И это в литературе, где есть «Осень» Баратынского, «Брожу ли я вдоль улиц шумных…» и —

Не жизни жаль с томительным дыханьем,
Что жизнь и смерть? А жаль того огня,
Что просиял над целым мирозданьем,
И в ночь идет, и плачет, уходя…

Если на мемориальную доску в честь Горького я набрел случайно, то памятник Ленину искал целенаправленно. Его непросто найти: трехъярусная стела белого мрамора с профилем на среднем ярусе едва просвечивает сквозь зелень над истоком Крупповой дороги — напротив Садов Августа. Известное развлечение — подмечать, как разные расы и народы присваивают внешность Ильича. Например, в советской Средней Азии Ленин изображался форменным монголом.

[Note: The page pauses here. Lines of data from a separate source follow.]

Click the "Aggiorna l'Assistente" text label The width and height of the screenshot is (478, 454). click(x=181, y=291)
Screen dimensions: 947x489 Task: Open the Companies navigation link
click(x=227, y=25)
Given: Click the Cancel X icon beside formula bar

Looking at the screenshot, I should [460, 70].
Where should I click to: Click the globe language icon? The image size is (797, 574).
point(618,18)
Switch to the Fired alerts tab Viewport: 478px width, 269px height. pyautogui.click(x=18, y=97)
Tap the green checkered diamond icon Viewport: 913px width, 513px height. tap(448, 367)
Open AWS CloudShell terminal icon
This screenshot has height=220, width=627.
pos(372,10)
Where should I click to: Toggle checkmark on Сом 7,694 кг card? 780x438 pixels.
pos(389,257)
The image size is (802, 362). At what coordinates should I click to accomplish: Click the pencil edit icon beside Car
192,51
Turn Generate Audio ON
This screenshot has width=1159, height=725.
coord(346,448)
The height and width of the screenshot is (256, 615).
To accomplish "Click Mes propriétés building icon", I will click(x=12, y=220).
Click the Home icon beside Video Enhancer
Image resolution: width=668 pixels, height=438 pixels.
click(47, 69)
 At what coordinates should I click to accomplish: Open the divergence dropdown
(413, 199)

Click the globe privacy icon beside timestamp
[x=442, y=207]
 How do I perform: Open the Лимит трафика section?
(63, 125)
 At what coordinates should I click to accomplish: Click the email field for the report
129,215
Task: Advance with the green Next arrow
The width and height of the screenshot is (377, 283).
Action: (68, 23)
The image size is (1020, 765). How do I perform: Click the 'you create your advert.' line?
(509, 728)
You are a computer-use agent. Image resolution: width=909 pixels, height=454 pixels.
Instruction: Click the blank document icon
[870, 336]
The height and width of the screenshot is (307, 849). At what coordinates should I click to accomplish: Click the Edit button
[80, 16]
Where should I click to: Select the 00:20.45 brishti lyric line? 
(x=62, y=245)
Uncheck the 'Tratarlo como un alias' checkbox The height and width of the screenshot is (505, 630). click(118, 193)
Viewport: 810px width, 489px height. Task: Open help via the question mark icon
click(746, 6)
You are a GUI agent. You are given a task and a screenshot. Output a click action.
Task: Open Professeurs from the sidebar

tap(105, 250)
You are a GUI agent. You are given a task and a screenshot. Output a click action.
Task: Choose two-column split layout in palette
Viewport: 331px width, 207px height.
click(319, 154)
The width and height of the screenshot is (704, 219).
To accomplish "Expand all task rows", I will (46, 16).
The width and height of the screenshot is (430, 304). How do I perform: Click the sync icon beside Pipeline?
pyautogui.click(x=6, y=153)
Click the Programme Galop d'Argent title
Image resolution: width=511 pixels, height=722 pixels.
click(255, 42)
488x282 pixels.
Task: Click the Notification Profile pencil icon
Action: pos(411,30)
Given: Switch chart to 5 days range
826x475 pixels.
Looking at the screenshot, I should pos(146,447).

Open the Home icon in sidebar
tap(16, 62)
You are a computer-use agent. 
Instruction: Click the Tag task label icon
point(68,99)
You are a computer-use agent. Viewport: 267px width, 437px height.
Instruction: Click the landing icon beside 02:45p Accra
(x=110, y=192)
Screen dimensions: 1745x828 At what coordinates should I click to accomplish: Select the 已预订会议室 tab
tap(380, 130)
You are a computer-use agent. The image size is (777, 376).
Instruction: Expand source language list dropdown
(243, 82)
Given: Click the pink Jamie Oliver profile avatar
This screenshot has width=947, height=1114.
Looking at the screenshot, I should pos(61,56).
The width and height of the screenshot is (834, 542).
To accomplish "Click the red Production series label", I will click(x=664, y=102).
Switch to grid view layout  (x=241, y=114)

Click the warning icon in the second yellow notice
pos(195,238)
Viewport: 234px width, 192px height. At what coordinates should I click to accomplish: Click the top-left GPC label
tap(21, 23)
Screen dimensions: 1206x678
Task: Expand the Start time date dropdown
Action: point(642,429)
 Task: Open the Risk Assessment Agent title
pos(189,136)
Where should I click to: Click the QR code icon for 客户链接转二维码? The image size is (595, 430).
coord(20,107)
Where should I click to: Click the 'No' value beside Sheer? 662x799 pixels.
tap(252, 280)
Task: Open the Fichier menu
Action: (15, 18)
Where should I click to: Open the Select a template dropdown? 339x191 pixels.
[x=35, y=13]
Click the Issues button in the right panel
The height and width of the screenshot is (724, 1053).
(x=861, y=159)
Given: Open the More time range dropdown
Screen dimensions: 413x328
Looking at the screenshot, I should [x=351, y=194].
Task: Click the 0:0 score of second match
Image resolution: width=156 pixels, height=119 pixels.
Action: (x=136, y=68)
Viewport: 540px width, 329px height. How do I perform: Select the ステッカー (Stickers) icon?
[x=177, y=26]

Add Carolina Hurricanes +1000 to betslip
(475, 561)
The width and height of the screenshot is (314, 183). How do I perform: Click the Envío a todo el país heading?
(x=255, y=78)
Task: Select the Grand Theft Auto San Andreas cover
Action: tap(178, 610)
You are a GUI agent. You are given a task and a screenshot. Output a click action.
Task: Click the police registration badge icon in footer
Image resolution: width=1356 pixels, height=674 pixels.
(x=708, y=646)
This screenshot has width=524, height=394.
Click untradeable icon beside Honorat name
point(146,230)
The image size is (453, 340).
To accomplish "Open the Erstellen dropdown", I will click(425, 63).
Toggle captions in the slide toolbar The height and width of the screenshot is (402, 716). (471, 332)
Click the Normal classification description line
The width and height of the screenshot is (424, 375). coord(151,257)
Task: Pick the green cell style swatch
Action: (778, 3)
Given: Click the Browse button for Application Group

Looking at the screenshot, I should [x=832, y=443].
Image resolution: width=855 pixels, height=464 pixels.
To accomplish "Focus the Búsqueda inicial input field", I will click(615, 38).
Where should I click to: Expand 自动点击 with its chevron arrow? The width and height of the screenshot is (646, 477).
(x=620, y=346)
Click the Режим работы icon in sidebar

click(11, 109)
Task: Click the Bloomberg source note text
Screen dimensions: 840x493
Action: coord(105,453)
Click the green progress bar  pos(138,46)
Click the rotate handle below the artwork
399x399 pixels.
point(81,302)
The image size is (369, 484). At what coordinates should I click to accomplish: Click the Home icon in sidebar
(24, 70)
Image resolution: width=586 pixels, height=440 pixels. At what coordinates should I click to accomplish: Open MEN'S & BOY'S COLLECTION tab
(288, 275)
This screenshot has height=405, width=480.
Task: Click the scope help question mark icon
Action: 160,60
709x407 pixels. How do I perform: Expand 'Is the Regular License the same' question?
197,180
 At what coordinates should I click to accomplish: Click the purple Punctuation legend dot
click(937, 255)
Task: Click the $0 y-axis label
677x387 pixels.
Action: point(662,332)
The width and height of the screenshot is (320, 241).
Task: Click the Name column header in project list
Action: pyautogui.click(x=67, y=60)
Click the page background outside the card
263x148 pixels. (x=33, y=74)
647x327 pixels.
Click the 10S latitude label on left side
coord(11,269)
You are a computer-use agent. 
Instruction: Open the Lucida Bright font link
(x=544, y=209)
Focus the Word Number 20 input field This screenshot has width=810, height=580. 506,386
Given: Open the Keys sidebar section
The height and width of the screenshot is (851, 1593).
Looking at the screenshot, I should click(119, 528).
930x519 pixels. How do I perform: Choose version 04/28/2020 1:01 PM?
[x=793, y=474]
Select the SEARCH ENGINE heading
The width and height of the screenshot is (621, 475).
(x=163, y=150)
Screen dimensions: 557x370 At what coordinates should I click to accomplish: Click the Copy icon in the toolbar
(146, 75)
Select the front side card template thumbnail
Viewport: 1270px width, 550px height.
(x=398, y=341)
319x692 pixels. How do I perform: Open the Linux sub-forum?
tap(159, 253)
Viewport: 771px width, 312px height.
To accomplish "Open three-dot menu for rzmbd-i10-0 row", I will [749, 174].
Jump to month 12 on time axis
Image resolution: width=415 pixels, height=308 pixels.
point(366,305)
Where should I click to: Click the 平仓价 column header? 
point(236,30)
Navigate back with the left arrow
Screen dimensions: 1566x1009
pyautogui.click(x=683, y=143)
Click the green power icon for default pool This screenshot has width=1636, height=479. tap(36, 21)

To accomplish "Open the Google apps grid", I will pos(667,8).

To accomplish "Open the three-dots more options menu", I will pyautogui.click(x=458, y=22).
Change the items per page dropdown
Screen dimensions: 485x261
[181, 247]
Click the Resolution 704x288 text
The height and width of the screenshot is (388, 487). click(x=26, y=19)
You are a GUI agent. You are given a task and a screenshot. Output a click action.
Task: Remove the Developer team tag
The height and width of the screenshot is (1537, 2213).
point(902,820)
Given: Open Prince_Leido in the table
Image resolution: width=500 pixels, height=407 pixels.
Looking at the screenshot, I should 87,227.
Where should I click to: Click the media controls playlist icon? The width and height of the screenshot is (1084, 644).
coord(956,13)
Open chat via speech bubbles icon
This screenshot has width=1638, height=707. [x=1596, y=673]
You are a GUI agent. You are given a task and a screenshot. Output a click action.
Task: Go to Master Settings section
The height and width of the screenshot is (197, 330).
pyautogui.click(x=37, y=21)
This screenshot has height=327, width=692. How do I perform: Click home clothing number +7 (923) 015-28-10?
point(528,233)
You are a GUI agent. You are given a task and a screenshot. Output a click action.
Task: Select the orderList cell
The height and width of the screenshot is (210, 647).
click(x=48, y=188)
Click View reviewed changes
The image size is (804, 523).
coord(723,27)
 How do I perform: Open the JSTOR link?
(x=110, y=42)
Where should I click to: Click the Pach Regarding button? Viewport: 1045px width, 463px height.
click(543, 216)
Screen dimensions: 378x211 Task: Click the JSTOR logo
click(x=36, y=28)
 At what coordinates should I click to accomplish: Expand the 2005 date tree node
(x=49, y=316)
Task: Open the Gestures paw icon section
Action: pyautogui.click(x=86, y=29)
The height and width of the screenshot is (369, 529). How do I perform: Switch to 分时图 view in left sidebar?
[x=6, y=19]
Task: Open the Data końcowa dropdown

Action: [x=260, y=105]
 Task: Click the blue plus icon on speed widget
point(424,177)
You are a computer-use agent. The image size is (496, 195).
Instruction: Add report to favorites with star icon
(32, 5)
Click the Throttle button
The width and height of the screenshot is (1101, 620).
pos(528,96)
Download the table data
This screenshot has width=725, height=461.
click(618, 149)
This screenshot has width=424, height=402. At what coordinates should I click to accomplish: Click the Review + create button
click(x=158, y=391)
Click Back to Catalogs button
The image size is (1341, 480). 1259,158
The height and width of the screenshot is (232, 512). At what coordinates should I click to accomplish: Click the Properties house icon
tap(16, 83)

Впрочем, в Москве на Огородной Слободе его каноническое изваяние времен Казанского университета поразительно похоже на молодого Ди Каприо, только у кинозвезды — порочный шарм, а у студента Ульянова лицо просветленное. На Капри же профиль Ленина утяжелили, и если представить его безбородым, он приобретает сходство с солдатским императором.